§ Records provided
>>
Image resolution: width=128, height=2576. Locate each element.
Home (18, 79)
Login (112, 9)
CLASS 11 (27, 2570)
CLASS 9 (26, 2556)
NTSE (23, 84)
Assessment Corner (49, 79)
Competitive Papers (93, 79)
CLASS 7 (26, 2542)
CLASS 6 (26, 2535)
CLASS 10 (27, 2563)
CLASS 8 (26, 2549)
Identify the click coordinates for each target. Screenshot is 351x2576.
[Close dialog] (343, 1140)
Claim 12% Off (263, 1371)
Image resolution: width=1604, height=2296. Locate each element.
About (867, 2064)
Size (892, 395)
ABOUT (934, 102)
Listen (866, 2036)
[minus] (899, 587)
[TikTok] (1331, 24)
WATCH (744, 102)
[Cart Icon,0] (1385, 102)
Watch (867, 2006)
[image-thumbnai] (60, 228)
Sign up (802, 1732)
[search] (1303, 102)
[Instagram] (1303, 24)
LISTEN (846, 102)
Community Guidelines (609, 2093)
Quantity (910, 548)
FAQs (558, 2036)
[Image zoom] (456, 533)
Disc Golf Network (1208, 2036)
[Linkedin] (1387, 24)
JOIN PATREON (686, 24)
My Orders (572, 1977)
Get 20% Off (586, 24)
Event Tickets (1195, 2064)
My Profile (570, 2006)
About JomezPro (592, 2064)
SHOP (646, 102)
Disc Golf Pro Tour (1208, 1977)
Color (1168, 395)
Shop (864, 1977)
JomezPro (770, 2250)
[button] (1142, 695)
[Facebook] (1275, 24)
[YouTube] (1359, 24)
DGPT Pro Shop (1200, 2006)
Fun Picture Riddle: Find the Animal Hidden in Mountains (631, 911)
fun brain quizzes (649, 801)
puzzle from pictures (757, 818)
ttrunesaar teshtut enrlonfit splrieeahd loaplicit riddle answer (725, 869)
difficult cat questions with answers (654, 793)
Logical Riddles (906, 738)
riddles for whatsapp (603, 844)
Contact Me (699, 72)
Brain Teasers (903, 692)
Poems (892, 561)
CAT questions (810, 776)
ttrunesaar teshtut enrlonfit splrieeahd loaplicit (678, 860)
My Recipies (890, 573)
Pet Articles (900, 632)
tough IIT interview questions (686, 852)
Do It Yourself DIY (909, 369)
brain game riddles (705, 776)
<<
§ Problem details
Every record in the listing above is to be copied exactly.

§ Solution for this task
Image resolution: width=128, height=2576. Locate each element.
Home (18, 79)
Login (112, 9)
CLASS 11 (27, 2570)
CLASS 9 (26, 2556)
NTSE (23, 84)
Assessment Corner (49, 79)
Competitive Papers (93, 79)
CLASS 7 (26, 2542)
CLASS 6 (26, 2535)
CLASS 10 (27, 2563)
CLASS 8 (26, 2549)
Identify the click coordinates for each target. Screenshot is 351x2576.
[Close dialog] (343, 1140)
Claim 12% Off (263, 1371)
Image resolution: width=1604, height=2296. Locate each element.
About (867, 2064)
Size (892, 395)
ABOUT (934, 102)
Listen (866, 2036)
[minus] (899, 587)
[TikTok] (1331, 24)
WATCH (744, 102)
[Cart Icon,0] (1385, 102)
Watch (867, 2006)
[image-thumbnai] (60, 228)
Sign up (802, 1732)
[search] (1303, 102)
[Instagram] (1303, 24)
LISTEN (846, 102)
Community Guidelines (609, 2093)
Quantity (910, 548)
FAQs (558, 2036)
[Image zoom] (456, 533)
Disc Golf Network (1208, 2036)
[Linkedin] (1387, 24)
JOIN PATREON (686, 24)
My Orders (572, 1977)
Get 20% Off (586, 24)
Event Tickets (1195, 2064)
My Profile (570, 2006)
About JomezPro (592, 2064)
SHOP (646, 102)
Disc Golf Pro Tour (1208, 1977)
Color (1168, 395)
Shop (864, 1977)
JomezPro (770, 2250)
[button] (1142, 695)
[Facebook] (1275, 24)
[YouTube] (1359, 24)
DGPT Pro Shop (1200, 2006)
Fun Picture Riddle: Find the Animal Hidden in Mountains (631, 911)
fun brain quizzes (649, 801)
puzzle from pictures (757, 818)
ttrunesaar teshtut enrlonfit splrieeahd loaplicit riddle answer (725, 869)
difficult cat questions with answers (654, 793)
Logical Riddles (906, 738)
riddles for whatsapp (603, 844)
Contact Me (699, 72)
Brain Teasers (903, 692)
Poems (892, 561)
CAT questions (810, 776)
ttrunesaar teshtut enrlonfit splrieeahd loaplicit (678, 860)
My Recipies (890, 573)
Pet Articles (900, 632)
tough IIT interview questions (686, 852)
Do It Yourself DIY (909, 369)
brain game riddles (705, 776)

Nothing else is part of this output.